Arguing About Politics Online Might Not Actually Be A Bad Idea

How to see more diverse opinions on your timelines

Does anyone remember how we interacted online before this election cycle? Surely, there was once a time before every far-flung Facebook friend started posting scare quote headlines about nuclear warfare. If you’ve taken any amount of glee from hitting “unfriend”, new research might surprise you: Social networks don’t necessarily make political echo chambers any worse.

Samara Klar, an assistant professor at University of Arizona’s School of Government and Public Policy, and Yotam Shmargad, assistant professor at University of Arizona’s School of Information, studied how social network structures influence what political information we’re exposed to. Their results are forthcoming in the Journal of Politics. Popular Science spoke with Shmargad about how to make our online lives a little more sane — and diverse at the same time.

The researchers built a mock social network called “Political Pulse” and assigned each of their 348 participants to either a clustered lattice or a random network. The former is characterized by gaps between connections; in the latter, one person might reach many others through their diversified contacts.

clustered lattice
An illustration of clustered lattice (left) and random (right) networks. Clustered networks form a more insular circle, while random networks connect across University of Arizona

Each study subject was connected to six other subjects. Every day, subjects received emails alerting them to information that their connections viewed the previous day, along with links to opinion pieces about electric cars and GMOs. What they clicked was tracked in Google Analytics.

“For kind of a very simple reason, when people are clustered in to groups, if you have resources to target one or a few groups, there’s very little chance for your message to spread across any other parts of the network,” said Shmargad. When the networks are more random, the message has a better chance to spread.

They asked participants to what degree they felt they’d learned something new about these topics; 10 percent of those in the clustered group said they were more informed than before, while 19 percent of those in the random network reported feeling like they’d learned something. A more diverse network also helped more people side with a less-popular opinion. In the clustered networks, 28 percent supported the underdog’s opinion, while 38 percent supported it in the random network.

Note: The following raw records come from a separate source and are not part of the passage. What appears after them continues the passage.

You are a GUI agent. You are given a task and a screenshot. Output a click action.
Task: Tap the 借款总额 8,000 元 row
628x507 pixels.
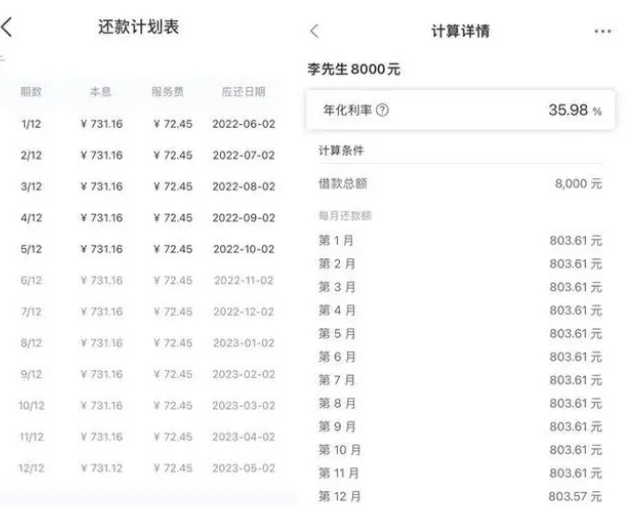click(x=459, y=185)
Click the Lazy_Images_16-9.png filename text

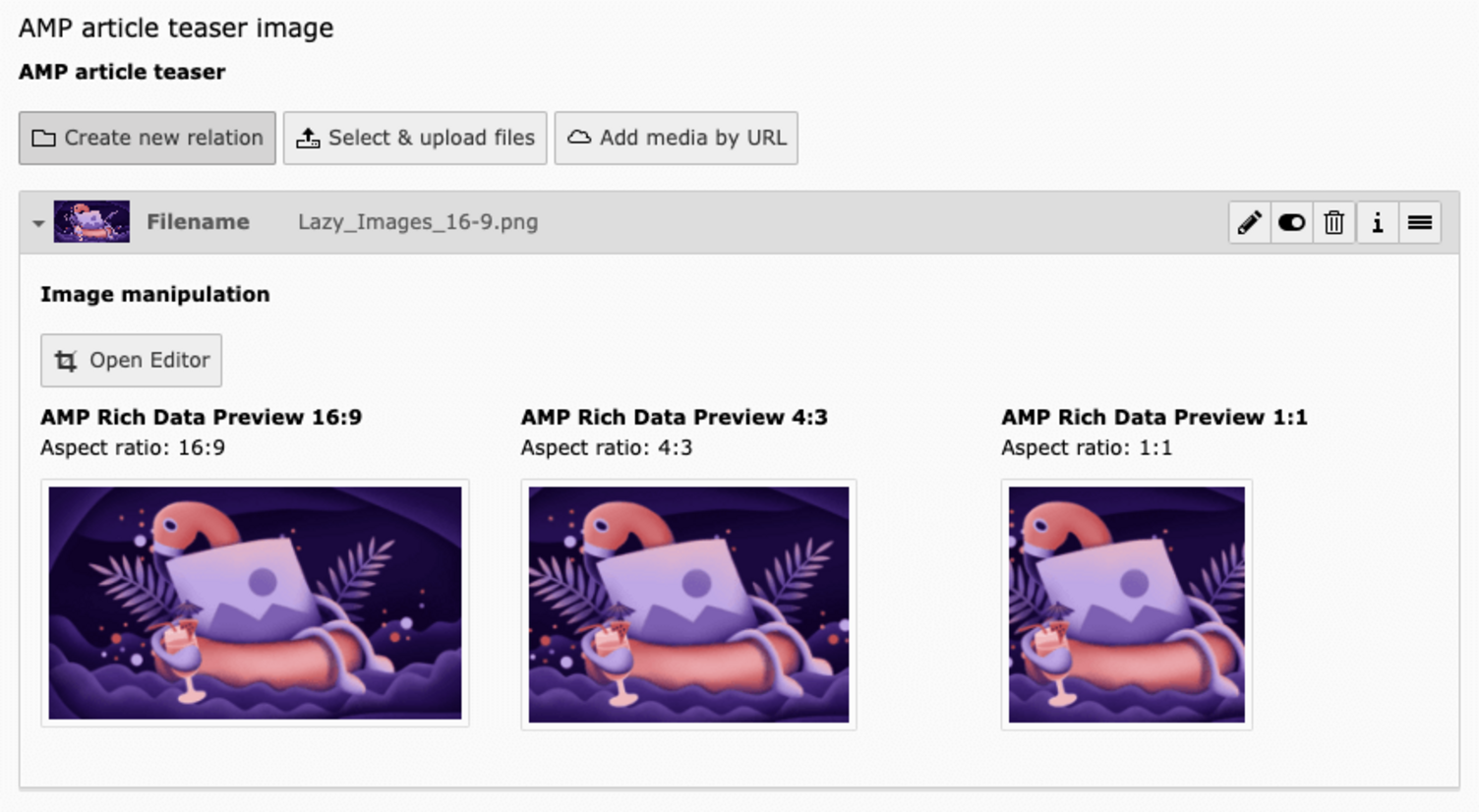pos(418,222)

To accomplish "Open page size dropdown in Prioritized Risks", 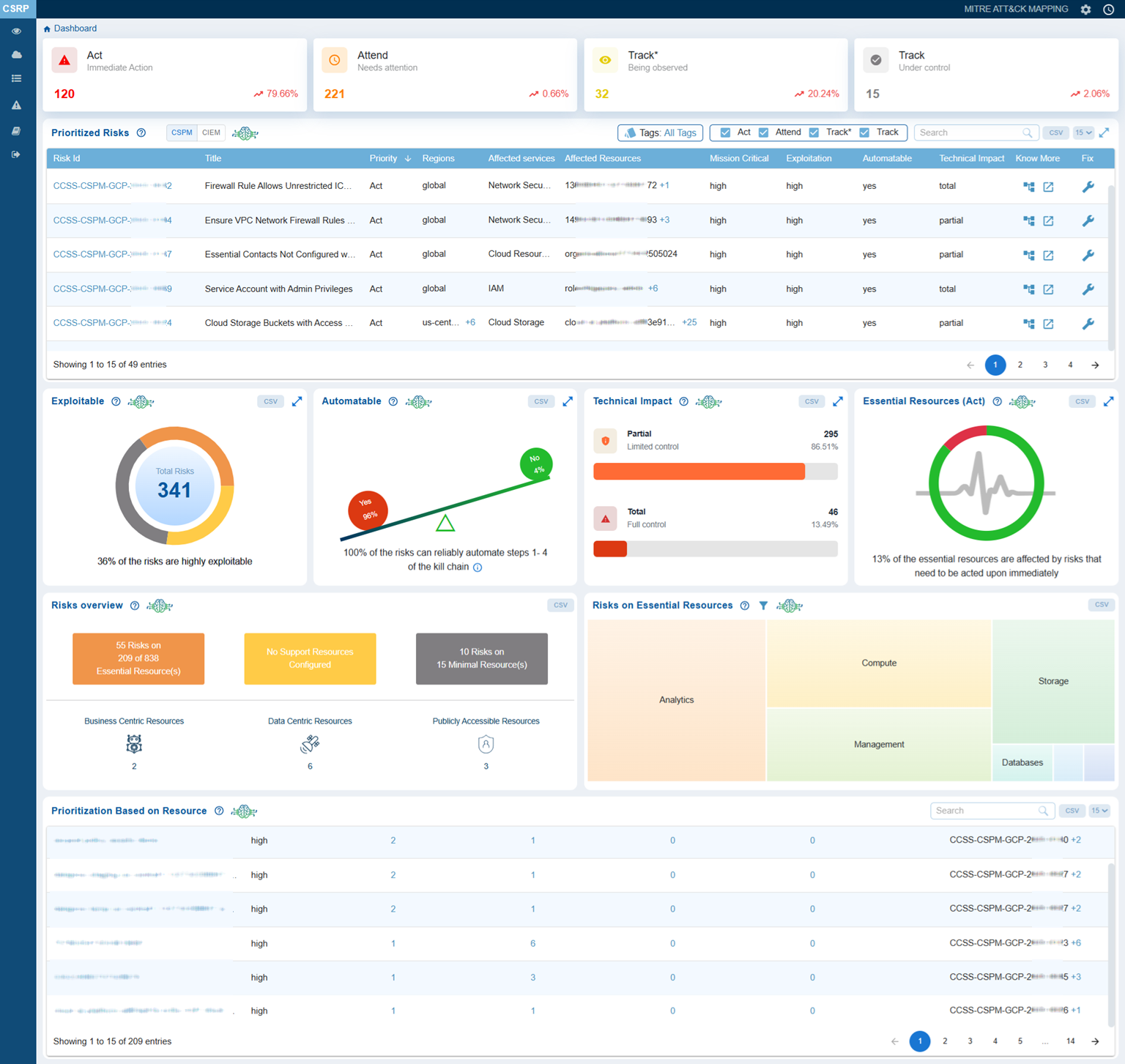I will pos(1083,133).
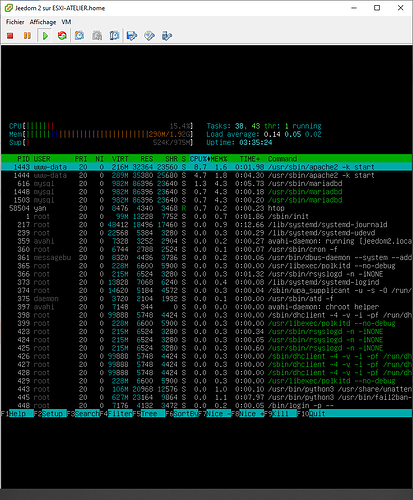Click the F5 Tree button in htop footer

149,414
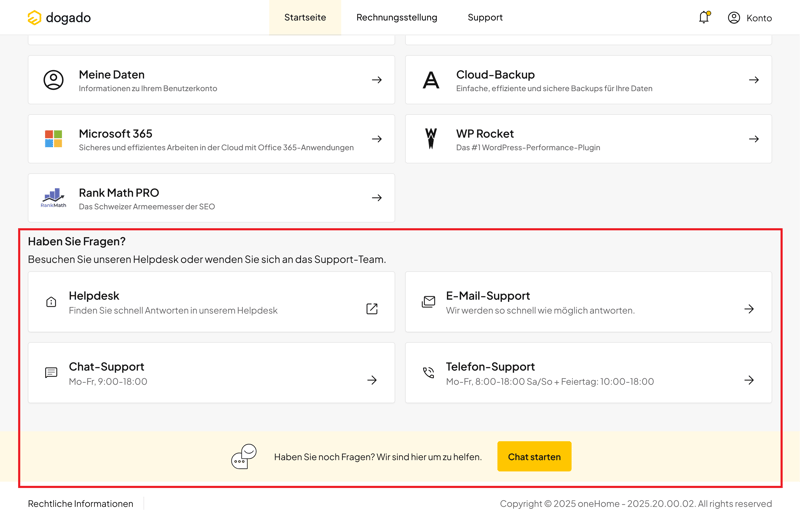Open the Rechnungsstellung tab
800x525 pixels.
coord(396,18)
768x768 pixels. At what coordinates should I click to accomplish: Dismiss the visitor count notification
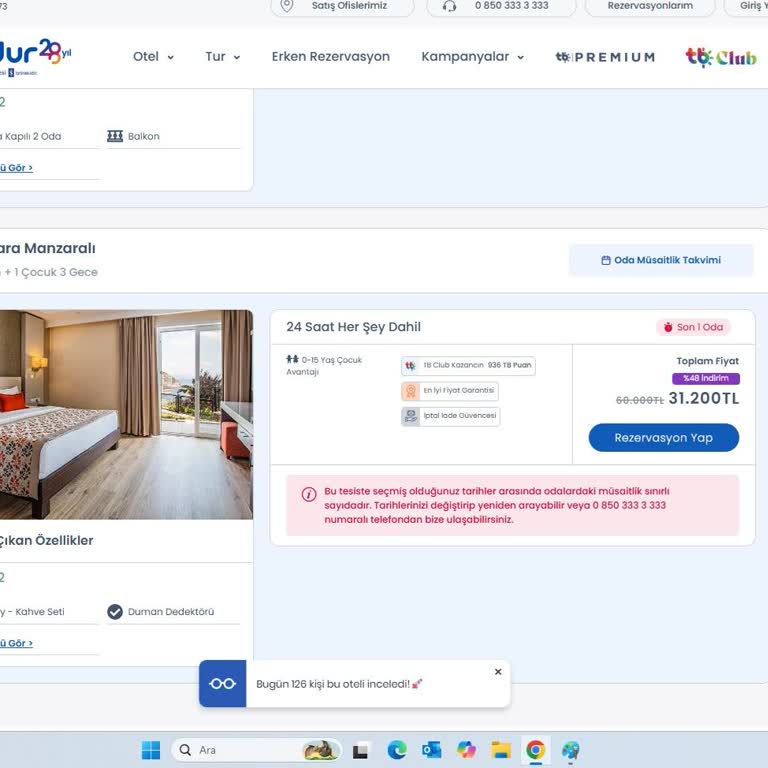click(498, 672)
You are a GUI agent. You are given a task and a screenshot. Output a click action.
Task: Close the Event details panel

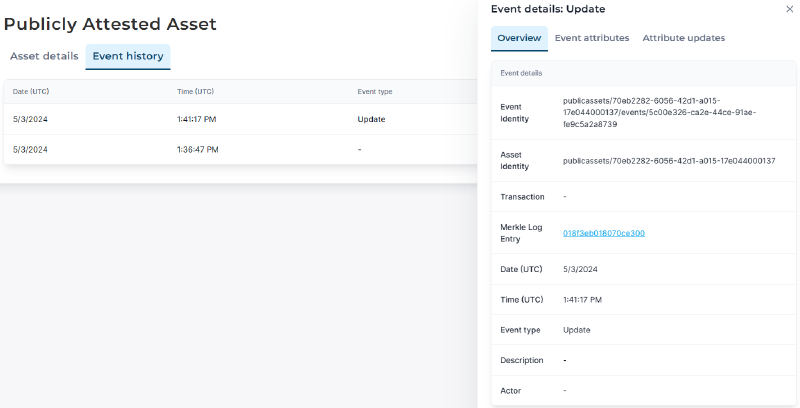coord(789,9)
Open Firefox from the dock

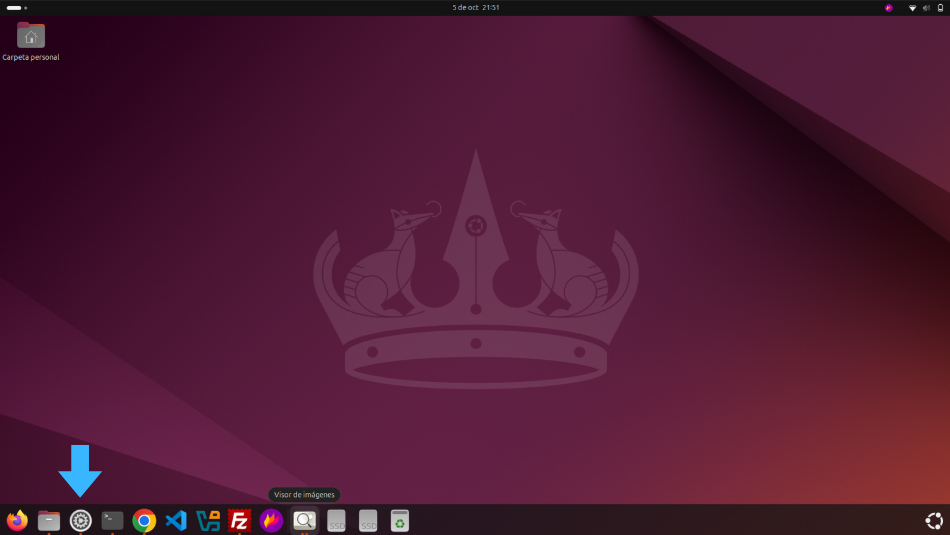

Who To Keep; Who To Delete

But it’s not enough to have a few friends of friends to get all of the benefits of a diverse opinion pool. “What happens now is, online especially, you get a lot of weak ties that are not structurally diverse,” Shmargad said. Former classmates that you’ve lose touch with since college, for example, might not actually make the opinions you’re exposed to more diverse. You know a lot of the same people, relatively speaking. Get out the unfollow axe and start swinging on the baby photo spammers and bad meme makers, because chances are good they aren’t challenging your worldview.

The real value in secondhand friendships come from those eclectic connections you’ve formed outside of your established social clique, such as a former roommate from when you lived in another city. That person runs in completely different circles than you do, and connects you to a wider variety of opinions.

Be Bold: Comment On Your Aunt’s Posts

In the end, we’re largely at the mercy of what the social networks’ algorithms decide is a priority. It’s up to us to create spaces that amplify a wide variety of voices.

Checking profile pages of connections you’re not seeing organically in your feeds – and making contact with people whose posts you don’t regularly see – can hack those algorithms to serve you a wider spread of information. This goes back to Klar and Shmargad’s work: Commenting on your wacky aunt’s Fox News post loops your network into what hers is seeing and saying, and exposes hers to yours. “You’re equalizing the discussion,” Shmargad said. “You’re not just equalizing your own personal bias, but the larger bias of the network.”

For The Burned-Out

If you can’t bring yourself to jump into the ring with bigoted relatives online, it’s OK to mute or unfollow them. The best route is still to have these conversations offline. “In person you might have a nice debate, but then all of the sudden online, there are these other people who butt in or one person who makes it more uncomfortable or more extreme.” Studies show that social media exposes us to more points of view, but that exposure can make people double down on the beliefs they already hold. If seeing your cousin’s bad opinions makes you never want to engage in political discourse again, just walk away and save your rational discussions for another day.

Although it’s difficult to look back through the fog of the last year, Shmargad has hope that the smoke will eventually clear. “I think that’s probably good for politics, that social interactions exist not just for political discourse but just for regular, good ol’ fashioned hanging out,” he said, with a laugh. “And then you start viewing people with opposite or differing opinions, as people. And you’re talking to them as people. How that happens online is the million dollar question.”